I'm starting to play with {fmt}
and wrote a little program to see how it processes large containers. It would seem that fmt::print()
(which ultimately sends output to stdout
) internally first composes the entire result as a string. The test program below where I format a 10,000,000 sized vector<char>
using a format string that consumes 100 bytes per entry amasses the full 100 * 10,000,000 = 1 GB of RAM before starting to dump the result to stdout
. Although you can't tell from the output of my test program, almost all of the 1.7 seconds it took to format and output the result is spent in the formatting -- not the outputting. (If you don't redirect to /dev/null, there's a long pause before anything starts printing to stdout.) This is not good behavior if you're trying to build pipelining tools.
Q1. I do see some references in the docs to fmt::format_to()
. Can that somehow be used to start streaming and discarding the result before the formatting is complete and thereby avoid the in-core composition of the full result?
Q2. Continuing along this line of exploration, instead of passing a container, is there a way I can pass, say, two iterators (that perhaps point at the beginning and ending of a very large file) and pump that data through {fmt} for processing (and thereby avoid having to first read the entire file into memory)?
#include <iostream>
#include <vector>
#include "fmt/format.h"
#include "fmt/ranges.h"
#include "time.h"
using namespace std;
inline long long
clock_monotonic_raw() {
struct timespec ct;
clock_gettime(CLOCK_MONOTONIC_RAW, &ct);
return ct.tv_sec * 1000000000LL + ct.tv_nsec;
}
inline double
dt() {
static long long t0 = 0;
if (t0 == 0) {
t0 = clock_monotonic_raw();
return 0.0;
}
long long t1 = clock_monotonic_raw();
return (t1 - t0) / 1.0e9;
}
int main(int argc, char** argv) {
fprintf(stderr, "%10.6f: ENTRY\n", dt());
vector<char> v;
for (int i = 0; i < 10'000'000; ++i)
v.push_back('A' + i % 26);
string pad(98, ' ');
fprintf(stderr, "%10.6f: INIT\n", dt());
fmt::print(pad + "{}\n", fmt::join(v, "\n" + pad));
fprintf(stderr, "%10.6f: DONE\n", dt());
return 0;
}
matt@dworkin:fmt_test$ g++ -o mem_fmt -O3 -I ../fmt/include/ mem_fmt.cpp ../fmt/libfmt.a
matt@dworkin:fmt_test$ ./mem_fmt > /dev/null
0.000000: ENTRY
0.034582: INIT
1.769687: DONE
[from another window whilst it's running]
matt@dworkin:fmt_test$ ps -aux | egrep 'COMMAND|mem_fmt' | grep -v grep
USER PID %CPU %MEM VSZ RSS TTY STAT START TIME COMMAND
matt 30292 2.8 6.2 1097864 999208 pts/0 S+ 17:40 0:01 ./mem_fmt
Note VSZ of 1.097864 GB
First, let's address your example.
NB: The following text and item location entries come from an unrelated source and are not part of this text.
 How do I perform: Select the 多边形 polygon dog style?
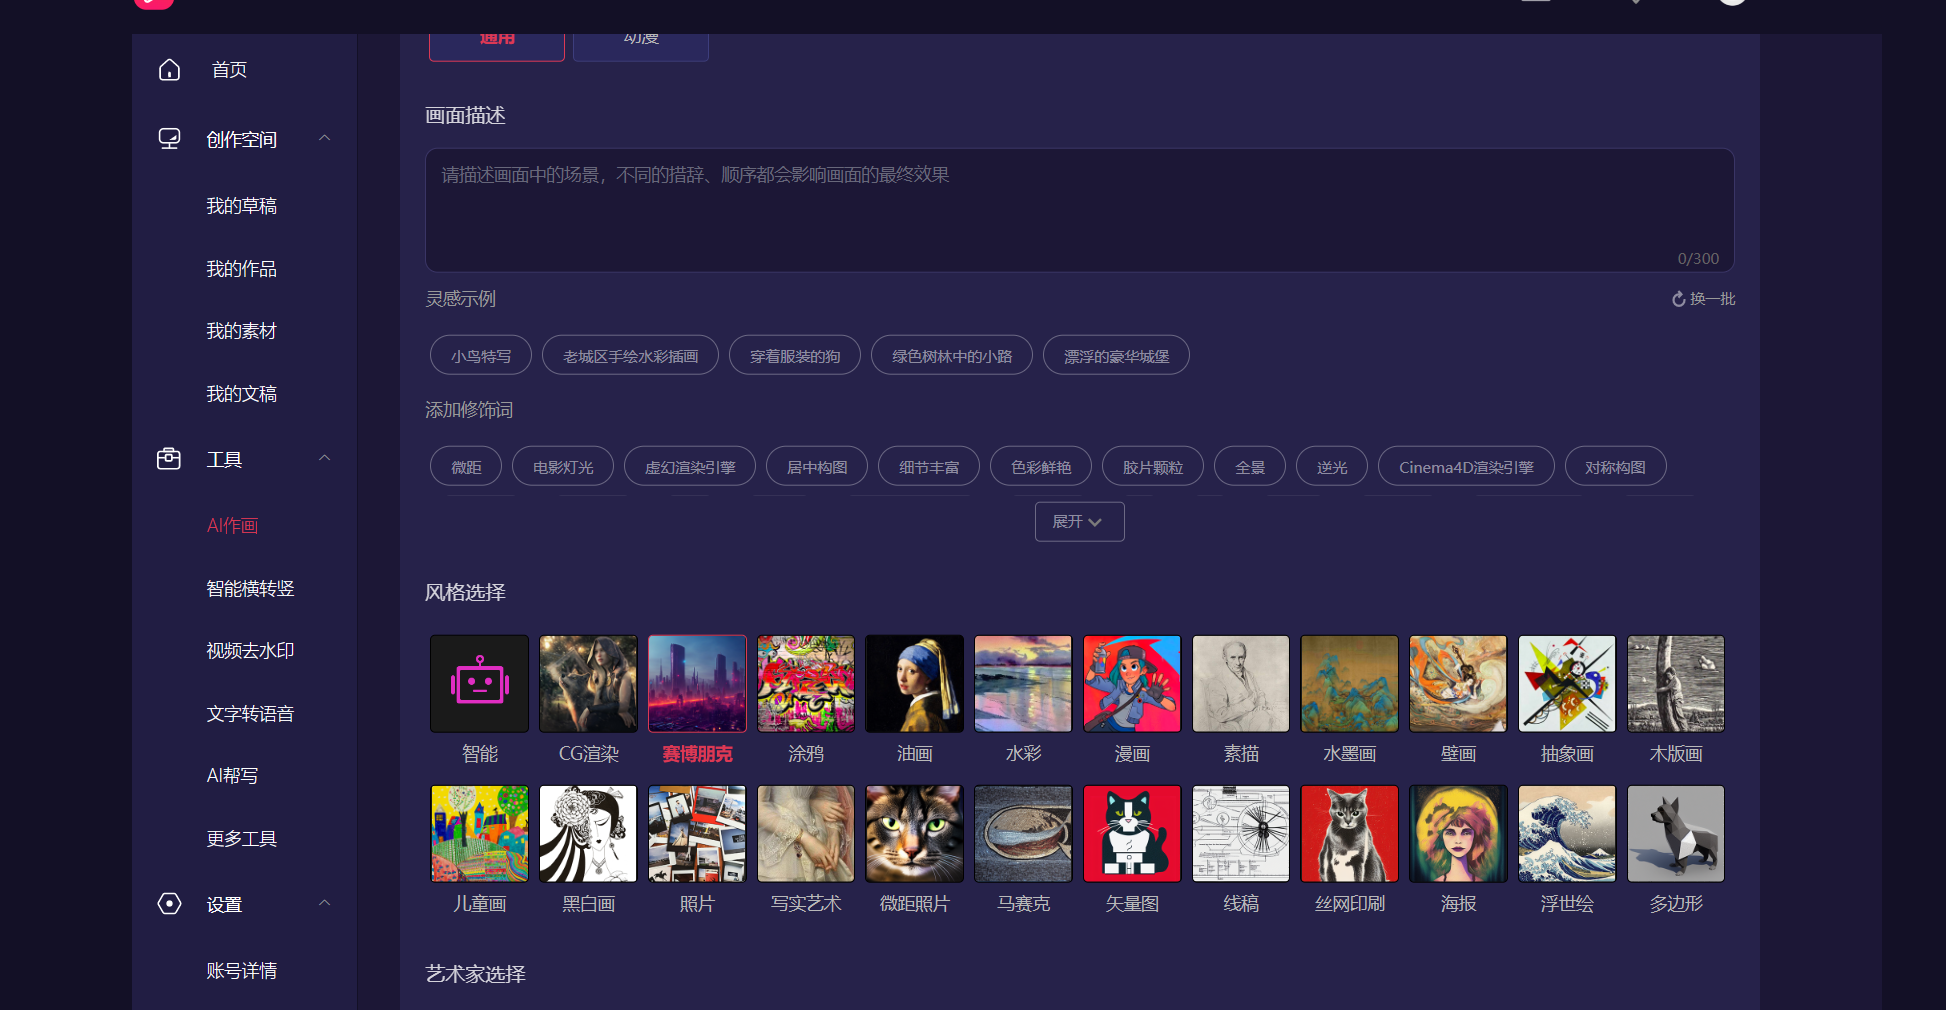click(x=1675, y=834)
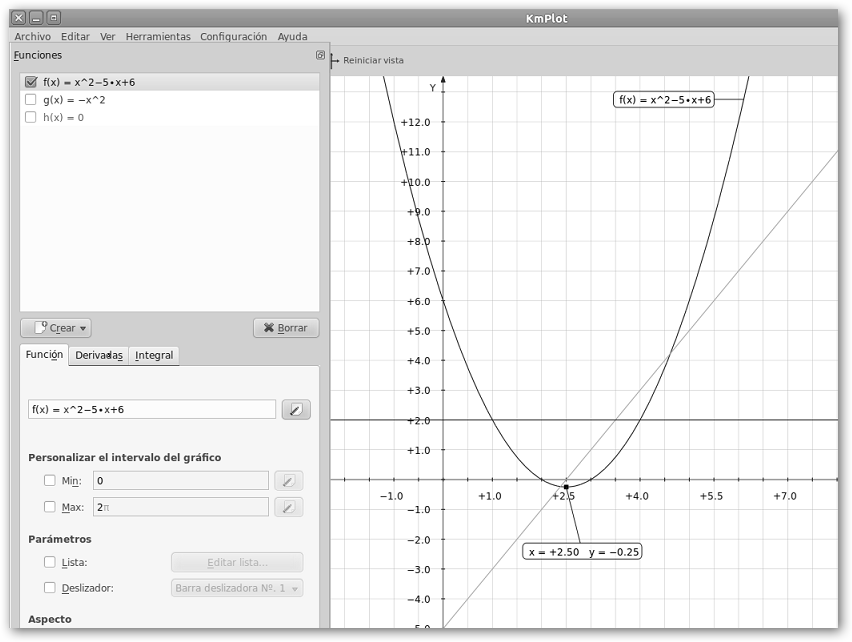The height and width of the screenshot is (642, 852).
Task: Click the editor icon next to Max field
Action: (288, 507)
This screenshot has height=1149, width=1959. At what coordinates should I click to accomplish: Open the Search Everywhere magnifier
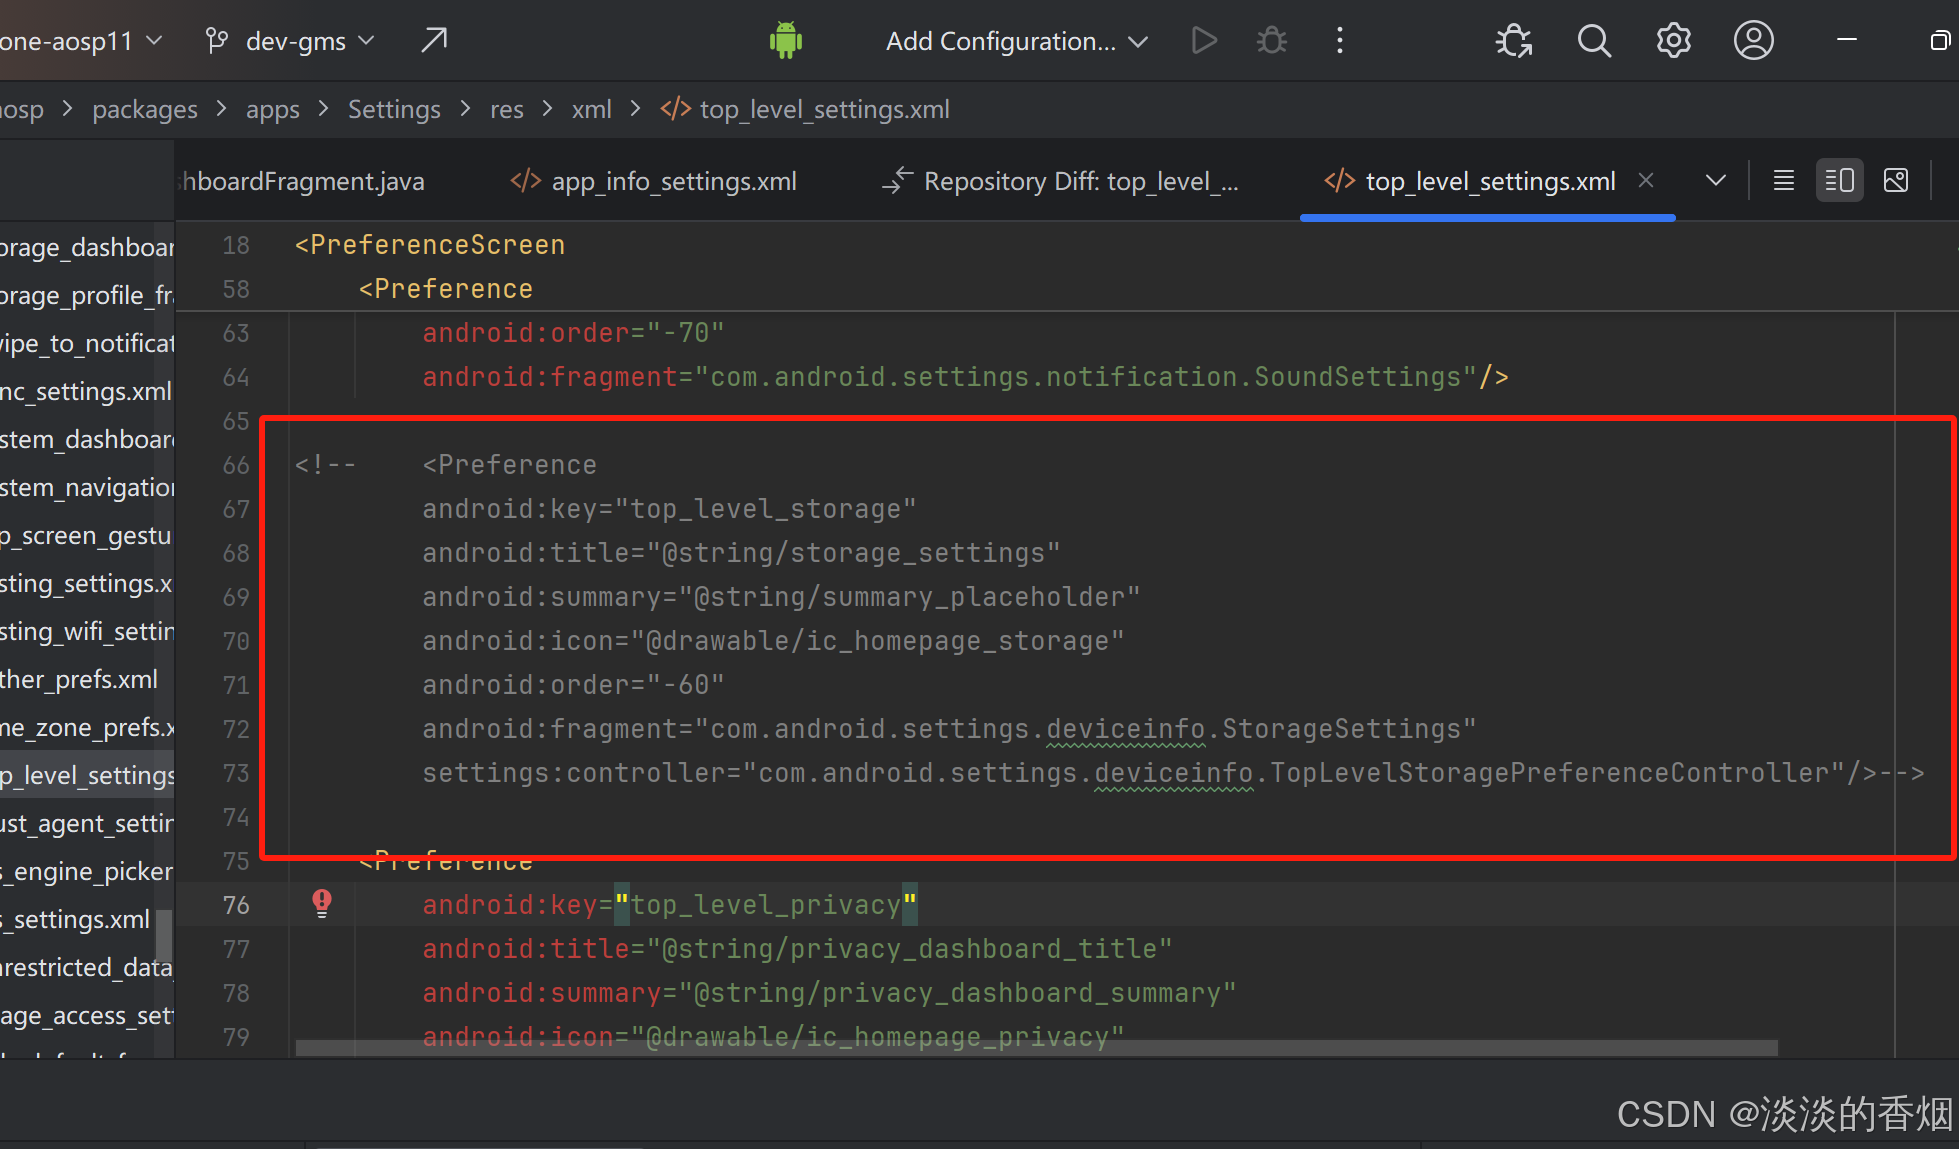[x=1593, y=41]
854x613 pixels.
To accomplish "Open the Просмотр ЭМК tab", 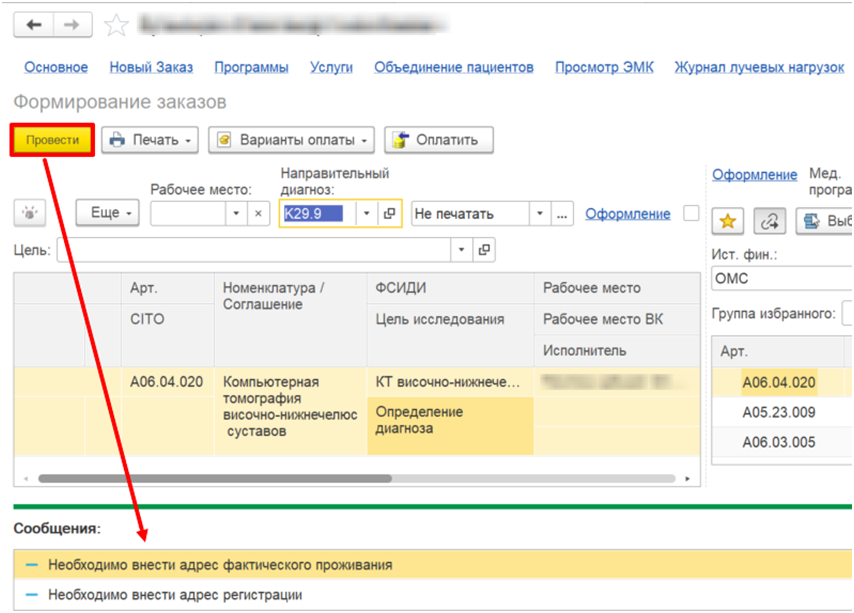I will click(604, 67).
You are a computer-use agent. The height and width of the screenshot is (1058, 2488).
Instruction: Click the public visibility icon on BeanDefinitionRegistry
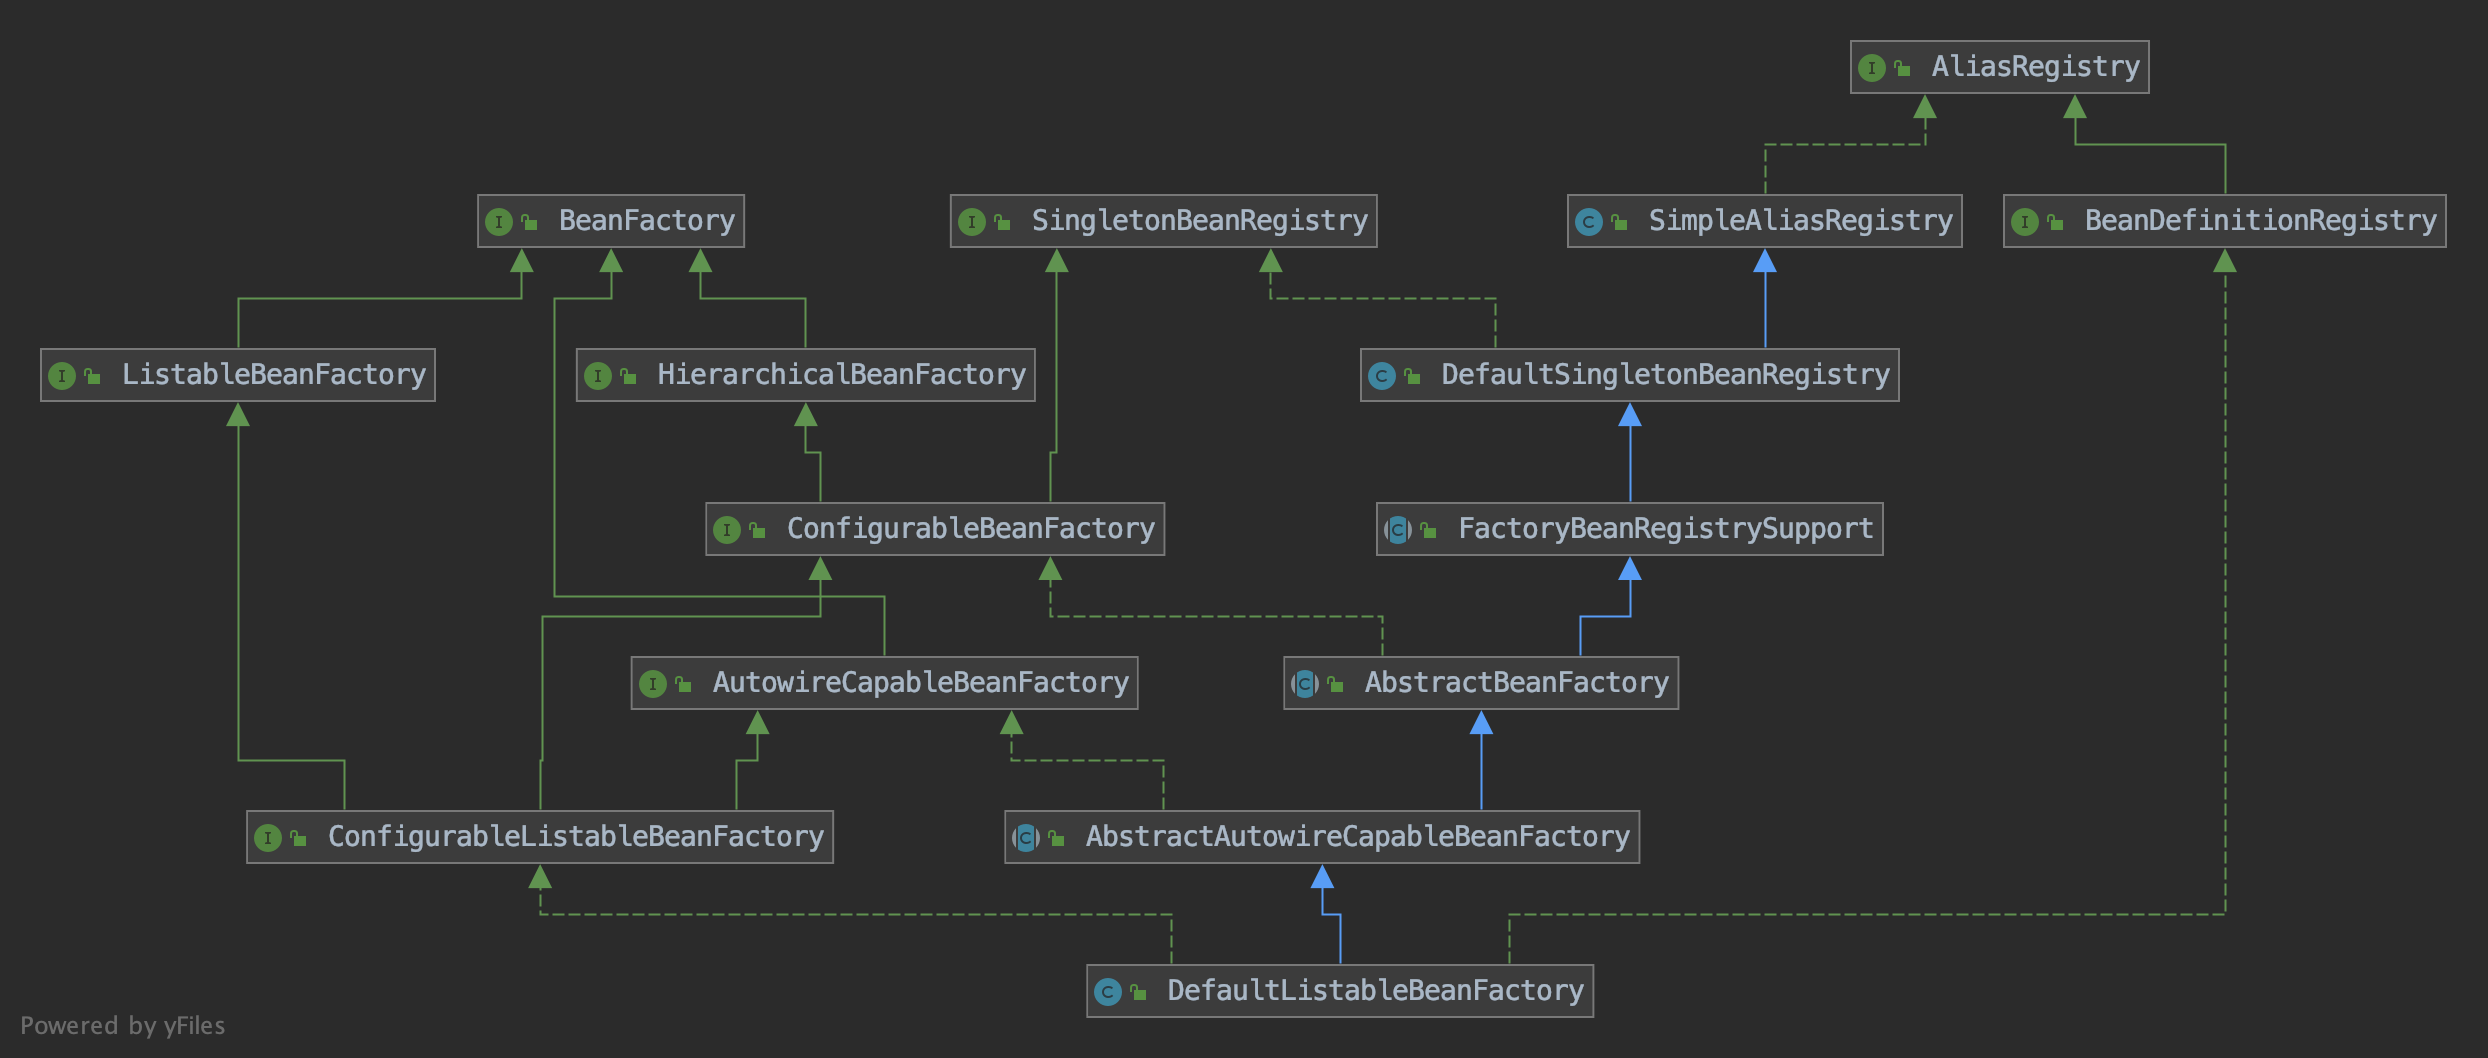(x=2055, y=222)
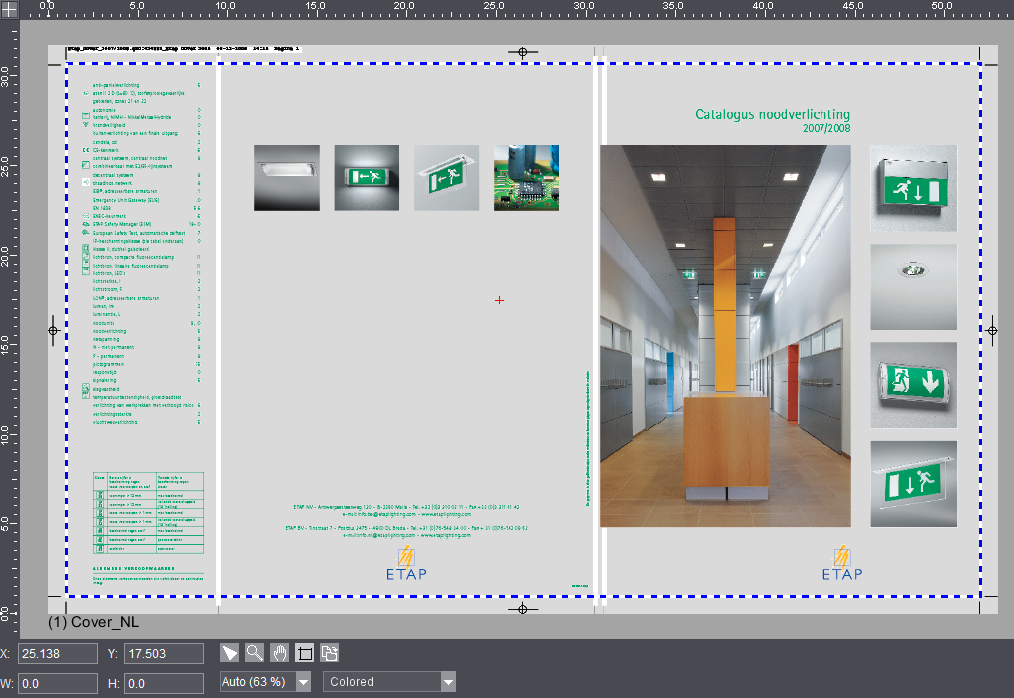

The current version of {fmt} has an optimization that allows writing directly into a stream buffer. Right now it is only enabled for fundamental and string types. Once enabled for join_view
in this commit, no additionally dynamic memory will be allocated in your example, fmt::print
will just use the C stream buffer.
Unlike the ostream_iterator
approach it will also be faster.
Before:
% time ./a.out > /dev/null
...
./a.out > /dev/null 0.23s user 0.38s system 71% cpu 0.857 total
After:
% time ./a.out > /dev/null
...
./a.out > /dev/null 0.12s user 0.01s system 96% cpu 0.135 total
This optimization is also proposed (and accepted) for std::print
in P3107R5
Permit an efficient implementation of std::print.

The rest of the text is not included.